News

New paper!

Thursday, August 6, 2020

Statistics: F test and feature selection

F-test: "any statistical test in which the test statistic has an F-distribution under the null hypothesis" (Wikipedia)

Given U1 and U2 that follow chi square distribution with degree of freedom d1 and d2, respectively, the following F follows F-distribution if U1 and U2 are statistically independent:
        F = (U1/d1)/(U2/d2)

In an F-test the test statistic is the ratio of two scaled sums of squares reflecting different sources of variability* (U1/d1 and U2/d2 above). 
These sums of squares are constructed so that the statistic tends to be greater when the null hypothesis is not true.

*For ANOVA, 
        F = (explained variance) / (unexplained variance), or
        F = (between-group variability) / (within-group variability) .
In both cases, F takes a form of the sum of the square of differences between a set of values of interest and overall mean (which is conceptually related to variance or variability).

*For regression problems,
One has two models 1 and 2. Model 1 is nested within model 2; model 1 is the restricted version of the model 2. 
The model with more parameters (model 2) will always be able to fit the data at least as well as the model with fewer parameters (model 1). The question is whether model 2 gives a significantly better fit to the data than model 1 does. In this context, if there are n data to estimate parameters of both models from,
        F = [(RSS1 - RSS2)/ (p2 - p1)] / [RSS2 / (n - p2)]
p1 and p2: the number of parameters in model 1 and 2 (p1 < p2)
RSSi: the residual sum of squares of model i
n: the number of data points to estimate parameters of both models from

*F test in Feature Selection
"Modern day datasets are very rich in information .... This makes the data high dimensional ... Feature Selection is a very critical component in a Data Scientist's workflow. ... Feature Selection methods helps ... by reducing the dimensions without much loss of the total information. It also helps to make sense of the features and its importance."
In python with sklearn.feature_selection.f_regression to operate univariate linear regression tests:
        X: {array-like, sparse matrix} shape = (n_samples, n_features)
        y: array of shape (n_samples)
        F, p_val = f_regression(X, y)
This function first computes the correlation between each regressor and the target, i.e. [{X[:,i] - mean(X[:,i])} * {y - mean_y}] / [std(X[:,i]) * std(y)].
Then, this is converted to an F values then to a p-value.

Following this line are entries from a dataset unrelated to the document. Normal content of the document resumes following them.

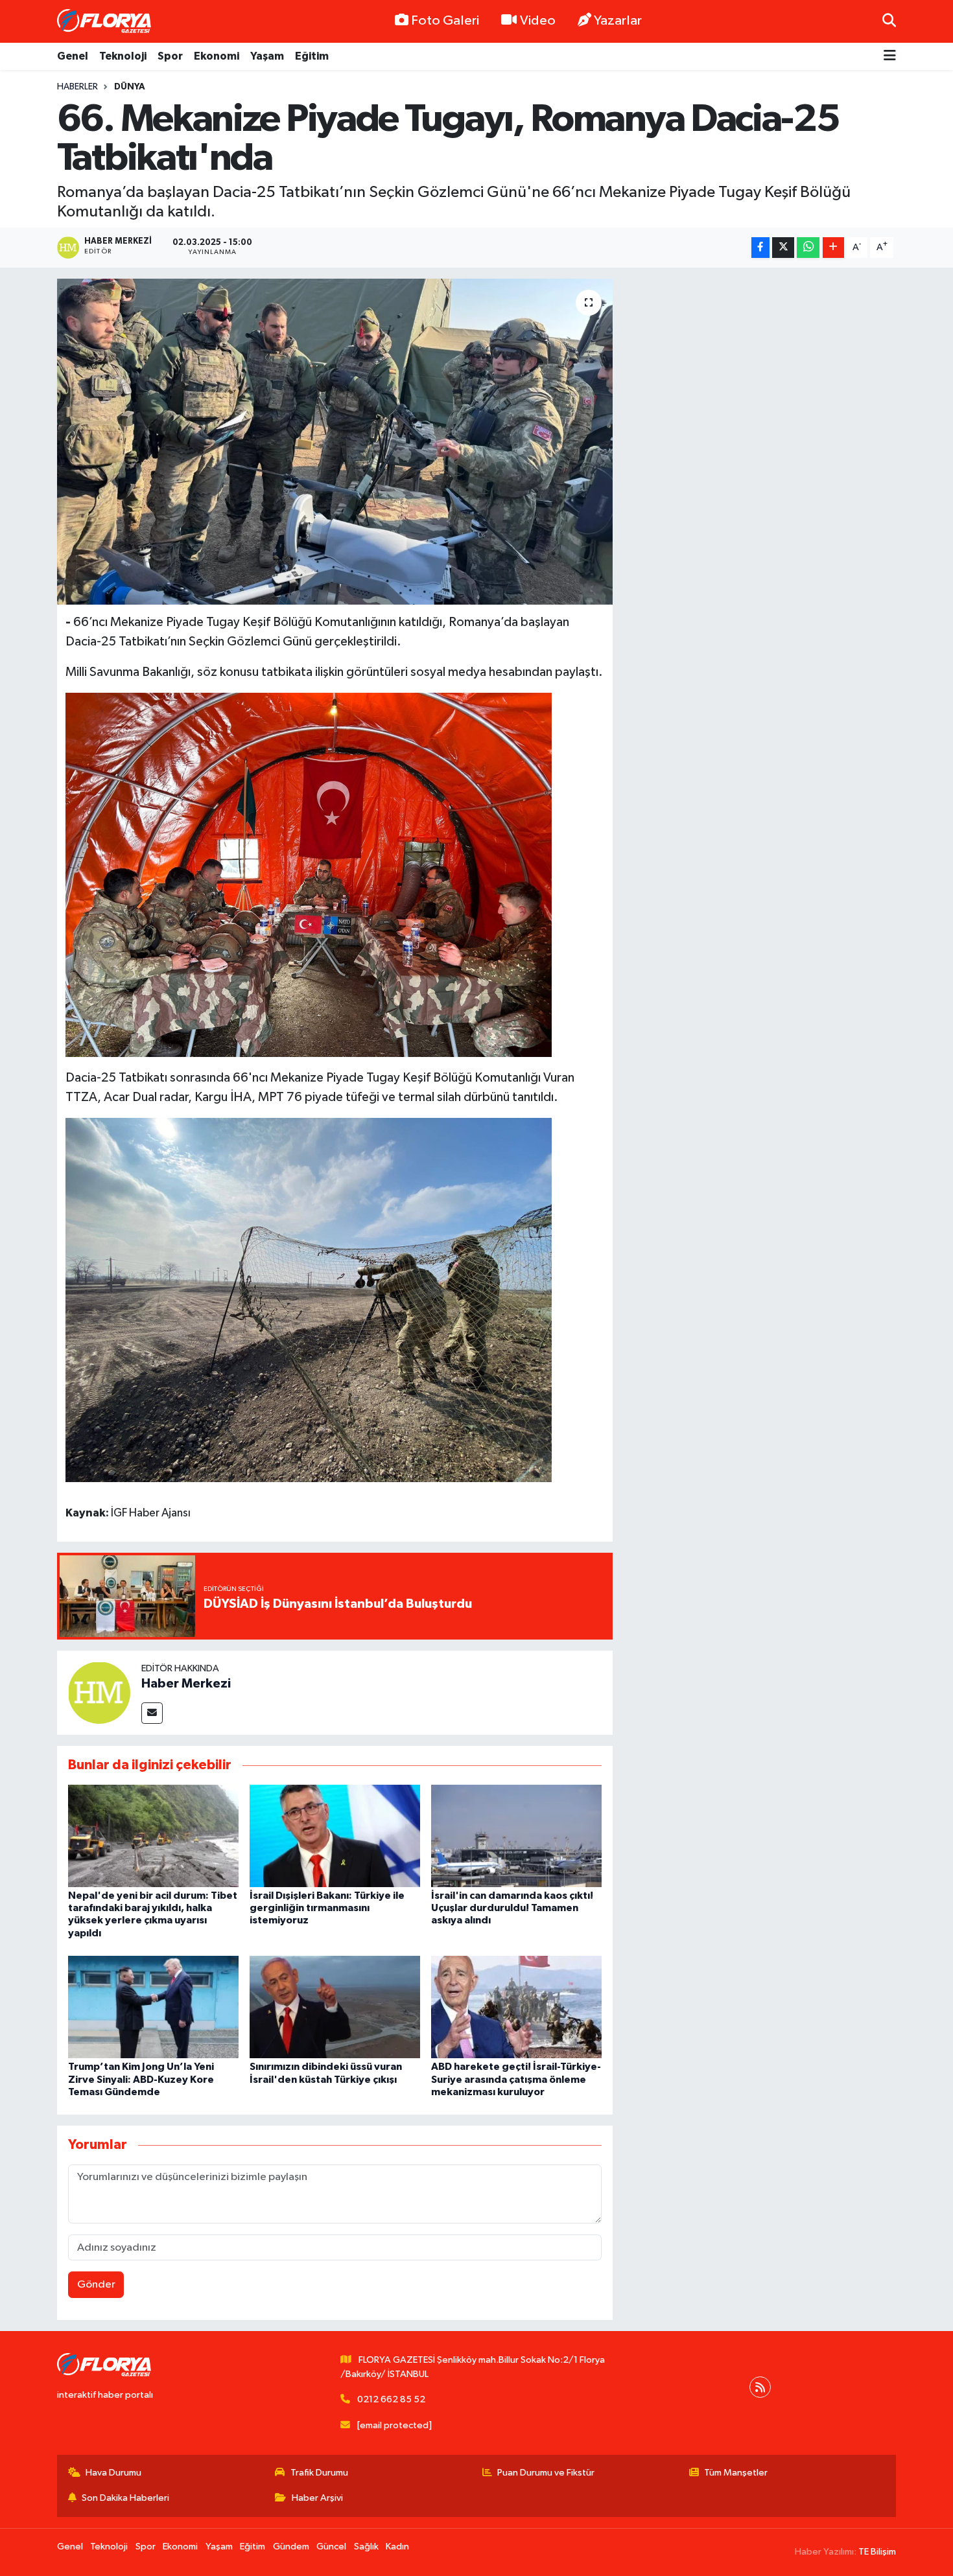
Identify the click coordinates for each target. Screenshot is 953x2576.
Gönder (96, 2284)
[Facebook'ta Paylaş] (760, 248)
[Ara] (889, 21)
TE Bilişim (877, 2552)
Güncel (331, 2546)
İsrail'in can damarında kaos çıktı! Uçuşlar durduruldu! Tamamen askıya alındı (512, 1907)
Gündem (291, 2546)
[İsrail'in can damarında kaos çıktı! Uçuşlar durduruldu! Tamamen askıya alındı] (516, 1835)
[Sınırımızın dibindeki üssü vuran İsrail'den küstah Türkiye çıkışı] (335, 2006)
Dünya (129, 86)
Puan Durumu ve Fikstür (545, 2472)
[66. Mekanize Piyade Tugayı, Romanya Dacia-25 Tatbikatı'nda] (335, 441)
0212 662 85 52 (391, 2399)
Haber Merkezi (186, 1683)
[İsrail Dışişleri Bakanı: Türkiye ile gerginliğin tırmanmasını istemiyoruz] (335, 1835)
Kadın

Drawbacks of using F-Test to select features is that it relies on correlation. When the use of correlation doesn't make sense, F-test isn't a good indicator. It captures only linear relationships between features and labels, by giving a higher score to a highly correlated feature.
Using mutual information can resolve this problem. It does well even when the features and target is non-linearly related.